Ces cinq premiers chapitres sont à mon sens, ce que vous avez écrit de mieux jusqu’à présent. Le style, la posture du narrateur, les dialogues, les descriptions des scènes sont d’une très haute tenue. L’ami Hervé Resse ne tarit pas d’éloges à votre égard : Houellebecq est un genre de Balzac de son époque. Je ne sais dire s’il est « le plus grand écrivain français vivant ».
Je n’étais pas très loin de partager son point de vue avant de commencer hier soir la lecture du sixième et dernier chapitre.
Mais pourquoi diantre m’entraîner sur cette voie ?
J’étais comme beaucoup, je le suppose, dans l’attente des résultats des enquêtes à propos des attentats, de l’élaboration du nouveau gouvernement de Bruno Juge, de la fin proche ou pas de son père… J’imaginais presque que son beau-frère, Hervé était membre de l’organisation secrète Baphomet, ou que sa femme, Prudence, avaient des liens encore plus occultes avec la yucca ou wicca ; que se cachait-il de plus mystérieux derrière cette organisation ?

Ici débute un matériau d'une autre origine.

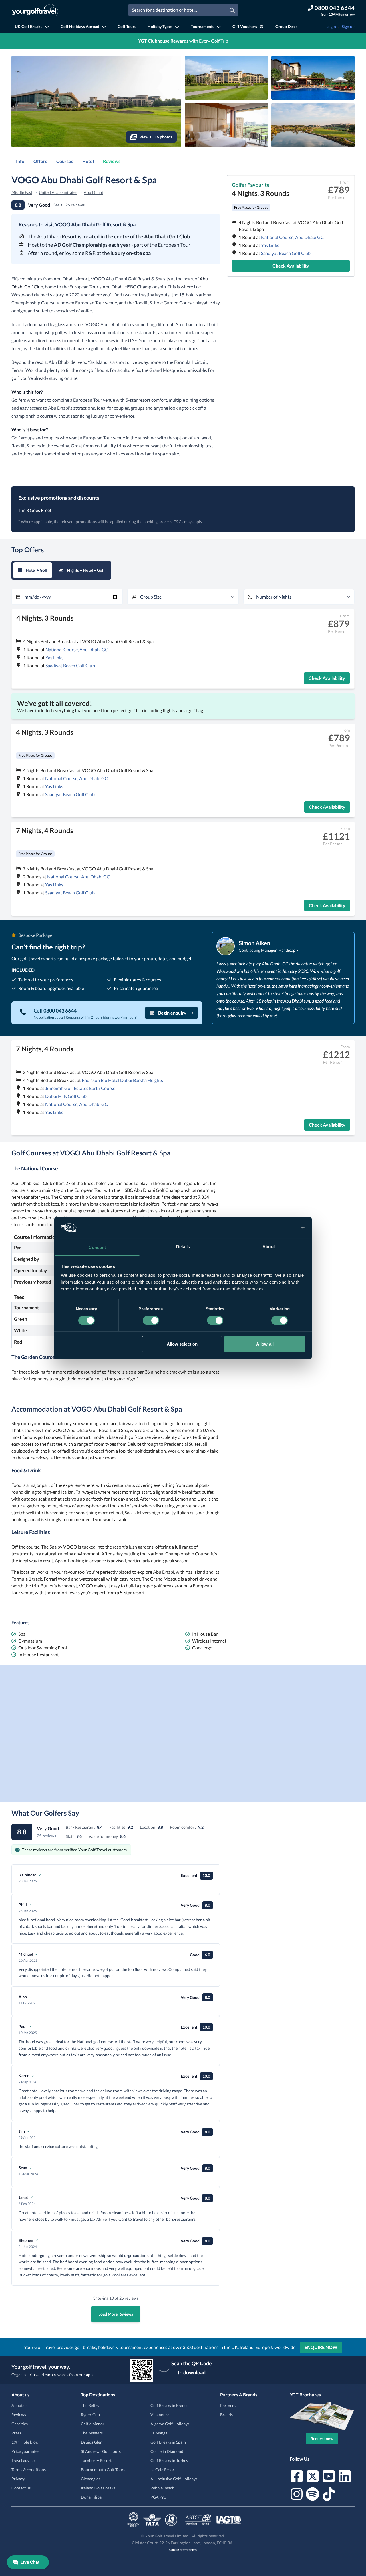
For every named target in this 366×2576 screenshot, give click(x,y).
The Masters (92, 2432)
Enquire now (321, 2347)
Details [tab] (183, 1246)
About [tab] (268, 1246)
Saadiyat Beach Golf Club (286, 253)
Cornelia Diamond (166, 2451)
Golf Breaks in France (169, 2405)
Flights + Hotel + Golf (86, 570)
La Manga (158, 2432)
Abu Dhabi (93, 192)
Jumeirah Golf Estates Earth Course (80, 1088)
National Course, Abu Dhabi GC (292, 237)
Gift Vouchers (244, 26)
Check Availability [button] (290, 265)
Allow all (265, 1344)
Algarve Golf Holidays (169, 2423)
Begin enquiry (172, 1012)
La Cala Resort (163, 2469)
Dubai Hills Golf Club (66, 1096)
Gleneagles (90, 2478)
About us (19, 2405)
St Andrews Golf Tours (101, 2451)
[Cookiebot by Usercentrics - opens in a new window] (280, 1228)
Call (55, 1010)
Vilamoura (159, 2414)
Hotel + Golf (36, 570)
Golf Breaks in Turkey (169, 2460)
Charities (19, 2423)
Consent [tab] (97, 1247)
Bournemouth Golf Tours (103, 2469)
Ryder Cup (90, 2414)
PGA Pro (158, 2497)
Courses (64, 161)
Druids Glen (91, 2442)
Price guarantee (25, 2451)
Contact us (21, 2487)
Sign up (348, 26)
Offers (40, 161)
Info (20, 161)
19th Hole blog (24, 2442)
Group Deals (286, 26)
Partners (228, 2405)
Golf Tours (127, 26)
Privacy (18, 2478)
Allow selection (182, 1344)
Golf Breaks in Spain (168, 2442)
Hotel (88, 161)
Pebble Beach (162, 2487)
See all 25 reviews (69, 204)
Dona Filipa (91, 2497)
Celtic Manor (92, 2423)
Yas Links (270, 245)
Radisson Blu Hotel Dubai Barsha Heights (122, 1080)
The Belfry (90, 2405)
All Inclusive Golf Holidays (173, 2478)
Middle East (21, 192)
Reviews (111, 161)
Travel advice (23, 2460)
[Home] (35, 10)
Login (331, 26)
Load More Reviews (115, 2314)
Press (16, 2432)
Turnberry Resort (96, 2460)
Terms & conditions (28, 2469)
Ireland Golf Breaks (98, 2487)
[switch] (151, 1320)
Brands (226, 2414)
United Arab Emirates (58, 192)
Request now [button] (322, 2438)
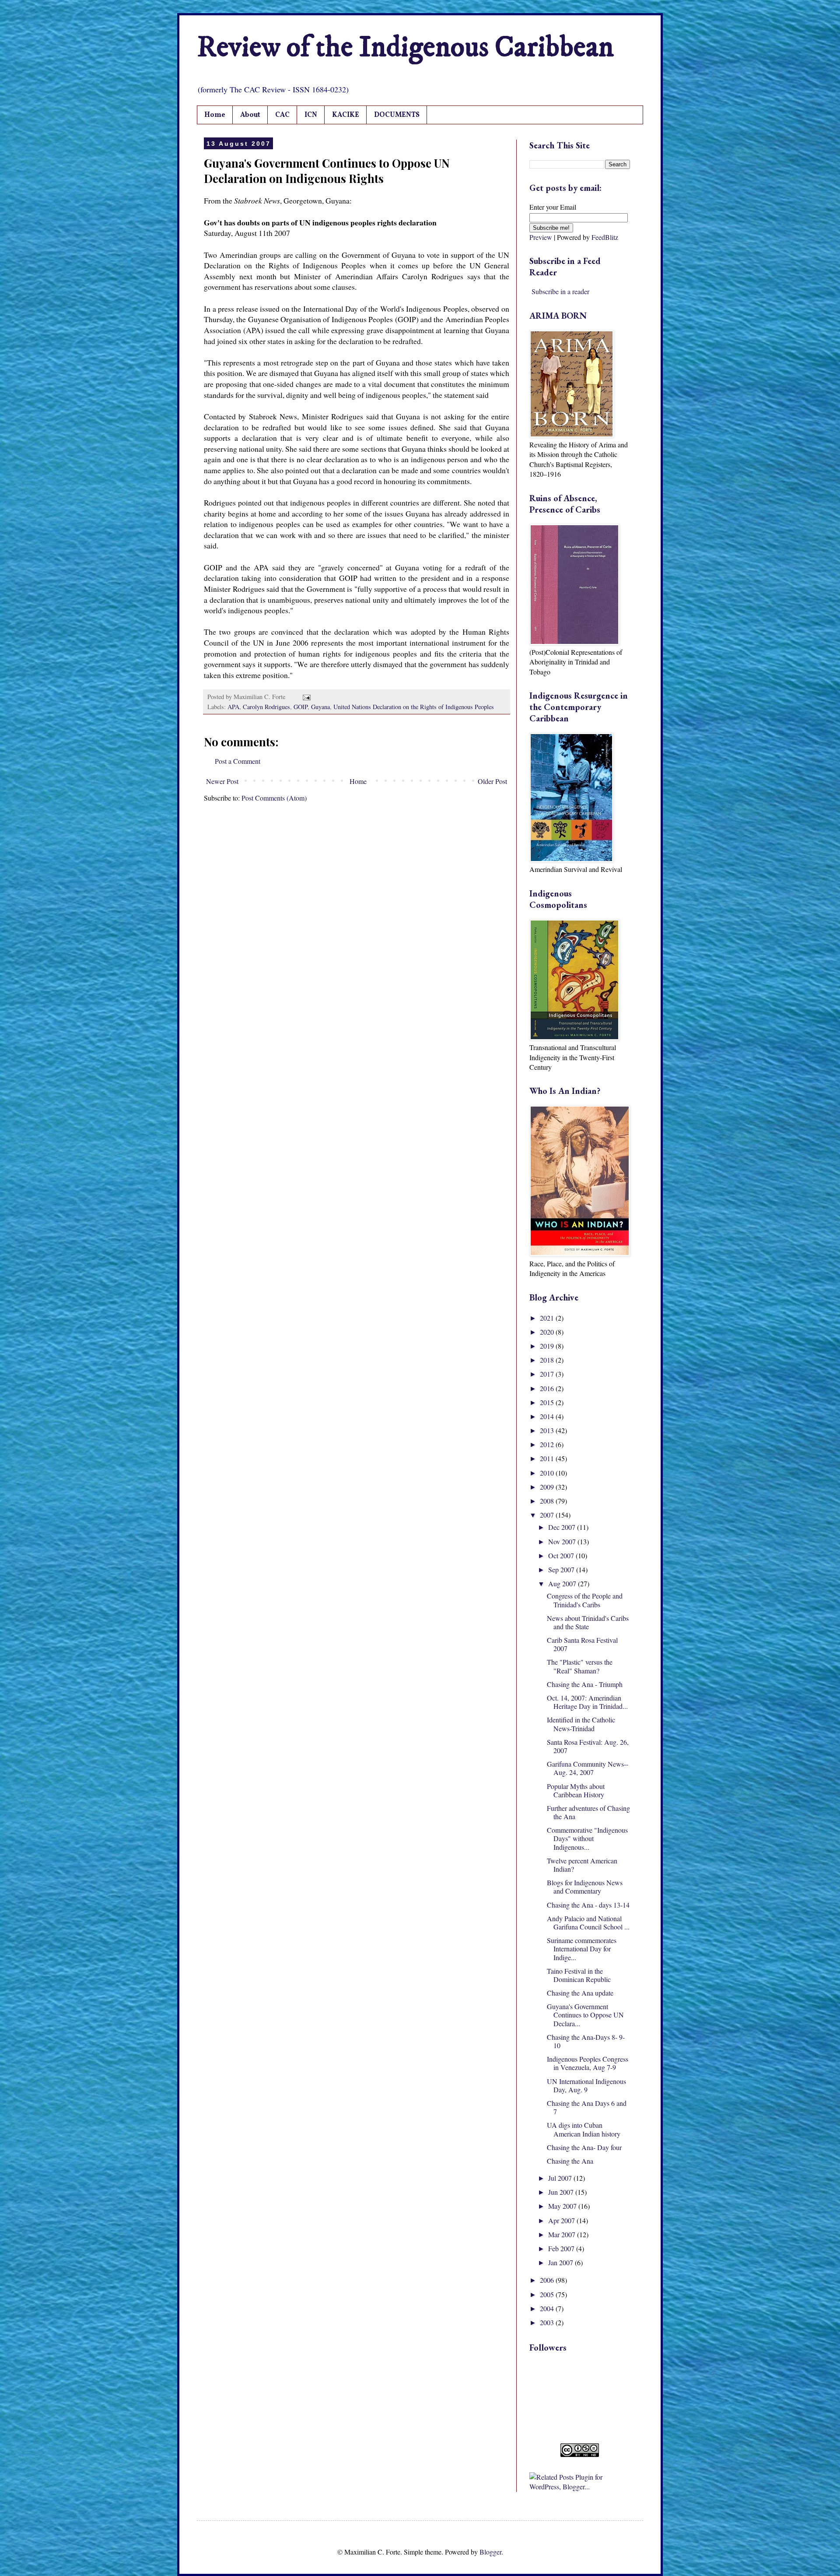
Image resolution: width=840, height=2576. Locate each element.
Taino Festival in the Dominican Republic (579, 1975)
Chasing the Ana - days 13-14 (588, 1904)
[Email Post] (305, 696)
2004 (548, 2308)
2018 (548, 1359)
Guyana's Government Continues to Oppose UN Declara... (585, 2015)
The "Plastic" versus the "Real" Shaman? (579, 1666)
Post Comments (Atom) (274, 797)
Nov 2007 (563, 1541)
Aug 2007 (563, 1583)
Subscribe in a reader (560, 291)
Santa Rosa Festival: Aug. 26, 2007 (588, 1746)
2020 (548, 1331)
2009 (548, 1486)
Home (214, 115)
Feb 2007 (562, 2248)
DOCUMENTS (397, 115)
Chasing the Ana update (580, 1992)
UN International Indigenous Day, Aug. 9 (586, 2085)
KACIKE (345, 115)
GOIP (301, 707)
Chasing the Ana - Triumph (585, 1684)
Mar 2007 (562, 2234)
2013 (548, 1430)
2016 (548, 1388)
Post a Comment (237, 761)
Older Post (492, 781)
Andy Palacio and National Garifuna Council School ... (588, 1922)
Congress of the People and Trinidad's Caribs (585, 1600)
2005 (548, 2294)
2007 (548, 1514)
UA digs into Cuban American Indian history (583, 2129)
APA (233, 707)
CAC (282, 115)
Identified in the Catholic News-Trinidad (581, 1724)
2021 (548, 1317)
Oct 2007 (562, 1555)
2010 (548, 1472)
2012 (548, 1444)
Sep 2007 (562, 1569)
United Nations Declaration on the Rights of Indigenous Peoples (413, 707)
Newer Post (222, 781)
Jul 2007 (561, 2177)
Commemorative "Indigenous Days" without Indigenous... (587, 1838)
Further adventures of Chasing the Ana (588, 1812)
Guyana (320, 707)
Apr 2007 (562, 2220)
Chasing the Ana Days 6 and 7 (586, 2107)
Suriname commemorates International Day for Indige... (581, 1948)
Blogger (490, 2551)
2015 (548, 1402)
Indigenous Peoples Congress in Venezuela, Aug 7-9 (587, 2063)
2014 (548, 1416)
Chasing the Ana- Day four (584, 2147)
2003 (548, 2322)
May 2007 (563, 2206)
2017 (548, 1373)
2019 (548, 1345)
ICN (310, 115)
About (250, 115)
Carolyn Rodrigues (266, 707)
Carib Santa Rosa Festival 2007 (582, 1644)
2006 (548, 2279)
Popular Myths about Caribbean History (576, 1790)
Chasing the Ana (570, 2160)
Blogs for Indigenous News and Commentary (585, 1886)
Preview (540, 237)
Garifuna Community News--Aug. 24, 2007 (587, 1768)
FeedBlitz (605, 237)
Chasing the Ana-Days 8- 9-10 (586, 2041)
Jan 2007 (561, 2262)
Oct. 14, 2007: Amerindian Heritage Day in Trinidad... (587, 1702)
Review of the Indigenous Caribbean (405, 47)
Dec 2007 (562, 1527)
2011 (548, 1458)
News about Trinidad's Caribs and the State (588, 1622)
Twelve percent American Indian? (582, 1864)
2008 (548, 1500)
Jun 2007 (561, 2191)
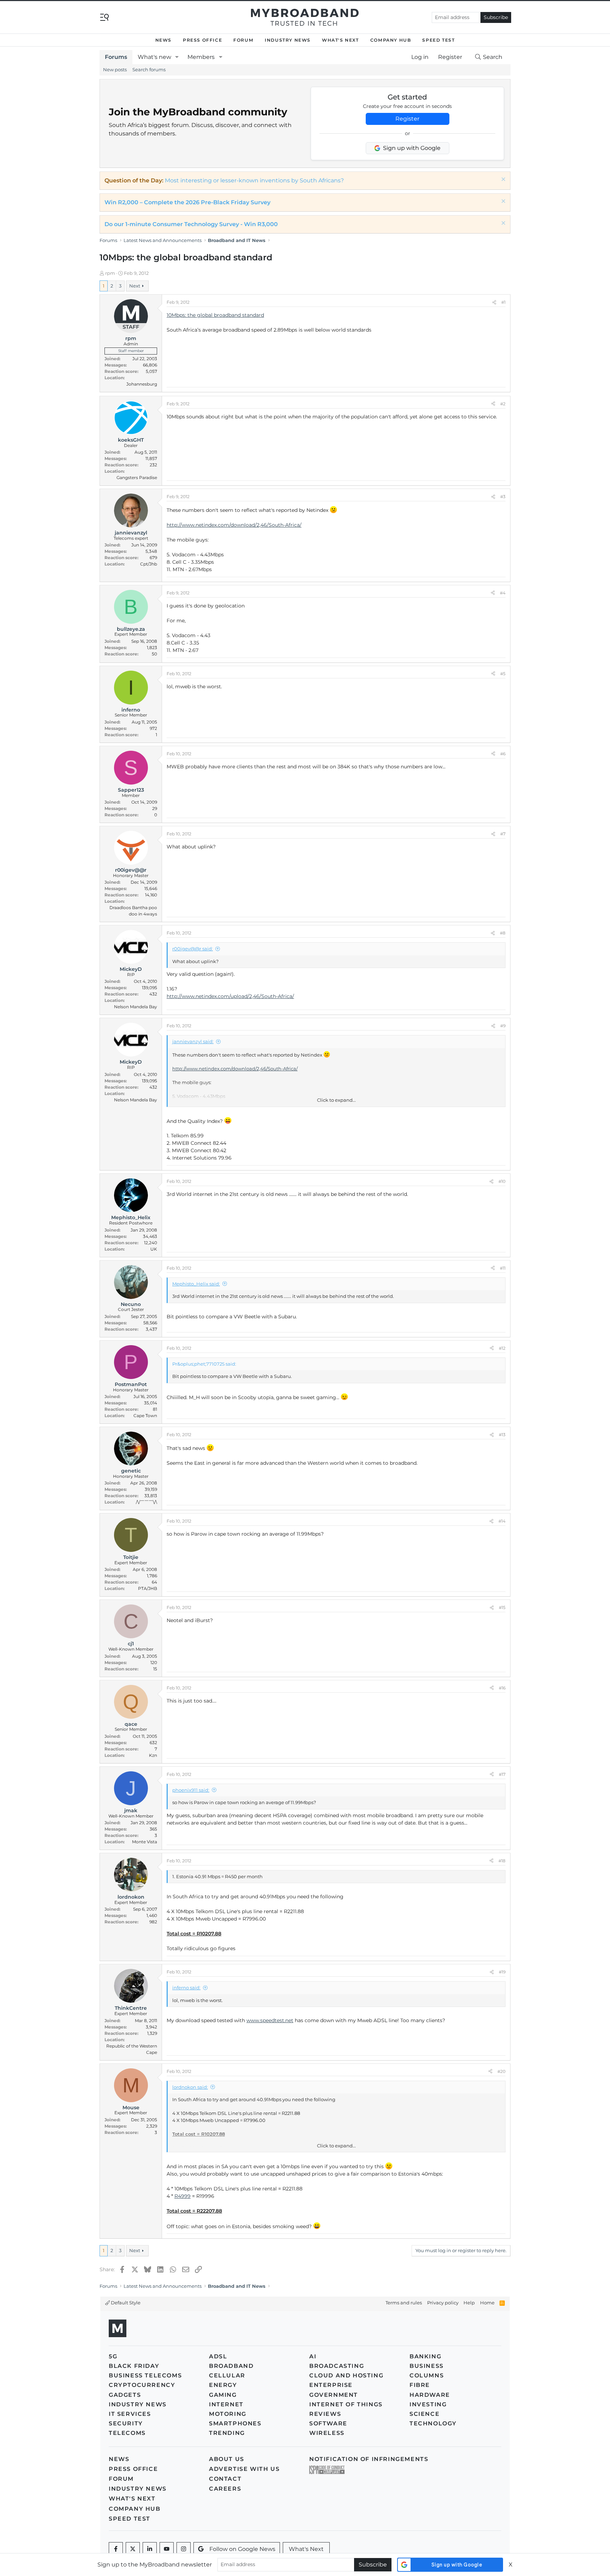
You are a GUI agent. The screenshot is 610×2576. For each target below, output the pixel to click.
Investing (428, 2404)
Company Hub (390, 40)
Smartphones (235, 2423)
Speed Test (438, 40)
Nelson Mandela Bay (135, 1006)
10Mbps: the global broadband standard (215, 315)
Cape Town (145, 1415)
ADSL (218, 2356)
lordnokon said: (190, 2087)
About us (226, 2459)
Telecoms (127, 2433)
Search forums (149, 69)
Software (328, 2423)
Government (333, 2394)
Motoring (227, 2414)
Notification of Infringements (368, 2459)
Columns (426, 2375)
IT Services (130, 2414)
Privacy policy (443, 2302)
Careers (225, 2488)
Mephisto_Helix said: (196, 1284)
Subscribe (496, 17)
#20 (501, 2071)
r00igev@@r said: (192, 948)
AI (312, 2356)
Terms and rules (403, 2302)
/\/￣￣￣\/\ (146, 1502)
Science (424, 2414)
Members (201, 57)
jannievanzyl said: (193, 1041)
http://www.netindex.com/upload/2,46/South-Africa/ (230, 996)
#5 (503, 673)
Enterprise (331, 2385)
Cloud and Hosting (346, 2375)
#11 (503, 1268)
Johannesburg (141, 384)
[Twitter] (133, 2549)
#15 (502, 1607)
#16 (502, 1688)
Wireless (327, 2433)
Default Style (125, 2302)
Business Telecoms (145, 2375)
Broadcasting (336, 2366)
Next (134, 286)
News (163, 40)
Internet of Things (346, 2404)
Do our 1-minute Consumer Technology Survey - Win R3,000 (191, 224)
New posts (115, 69)
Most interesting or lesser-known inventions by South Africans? (254, 180)
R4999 (182, 2196)
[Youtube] (167, 2549)
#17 (502, 1774)
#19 (502, 1972)
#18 (502, 1860)
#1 (503, 302)
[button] (177, 57)
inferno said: (186, 1987)
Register (407, 118)
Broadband (231, 2366)
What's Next (340, 40)
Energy (223, 2385)
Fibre (419, 2385)
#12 (502, 1348)
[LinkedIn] (150, 2549)
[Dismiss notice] (503, 180)
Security (126, 2423)
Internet (226, 2404)
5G (113, 2356)
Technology (433, 2423)
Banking (425, 2356)
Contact (225, 2478)
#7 (503, 833)
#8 (503, 933)
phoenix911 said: (190, 1790)
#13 (502, 1434)
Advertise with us (244, 2469)
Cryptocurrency (142, 2385)
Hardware (429, 2394)
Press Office (202, 40)
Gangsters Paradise (136, 477)
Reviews (325, 2414)
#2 (503, 403)
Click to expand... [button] (336, 1100)
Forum (243, 40)
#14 (502, 1521)
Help (469, 2302)
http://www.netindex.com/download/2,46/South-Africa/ (234, 525)
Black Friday (134, 2366)
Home (487, 2302)
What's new (154, 57)
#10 (502, 1181)
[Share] (494, 302)
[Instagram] (184, 2549)
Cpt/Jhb (148, 564)
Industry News (288, 40)
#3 (503, 496)
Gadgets (125, 2394)
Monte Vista (144, 1841)
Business (426, 2366)
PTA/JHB (147, 1588)
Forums (116, 57)
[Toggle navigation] (104, 16)
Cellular (227, 2375)
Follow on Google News (242, 2549)
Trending (227, 2433)
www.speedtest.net (269, 2020)
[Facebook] (116, 2549)
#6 (503, 753)
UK (153, 1249)
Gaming (223, 2394)
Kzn (153, 1755)
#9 (503, 1025)
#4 (503, 592)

Enfin, il y avait de quoi faire avec toutes ces intrigues…
Même si je ne suis pas systématiquement un adepte des happy ends, ce dont vous ne m’avez que très rarement habitué, je m’attendais à une sorte de logique dans le récit.
Que nenni !
Je ne doute pas un instant que ces 137 dernières pages soient celles qui vous aient demandé le plus de travail de recherche. C’est pointu, il n’y a pas à dire, mais ce chapitre est totalement hors sujet et en inadéquation inutile avec le reste de l’ouvrage.
Fort heureusement pour moi, je n’avais pas Jean-Louis Murat en fond sonore, j’étais déjà assez anéanti.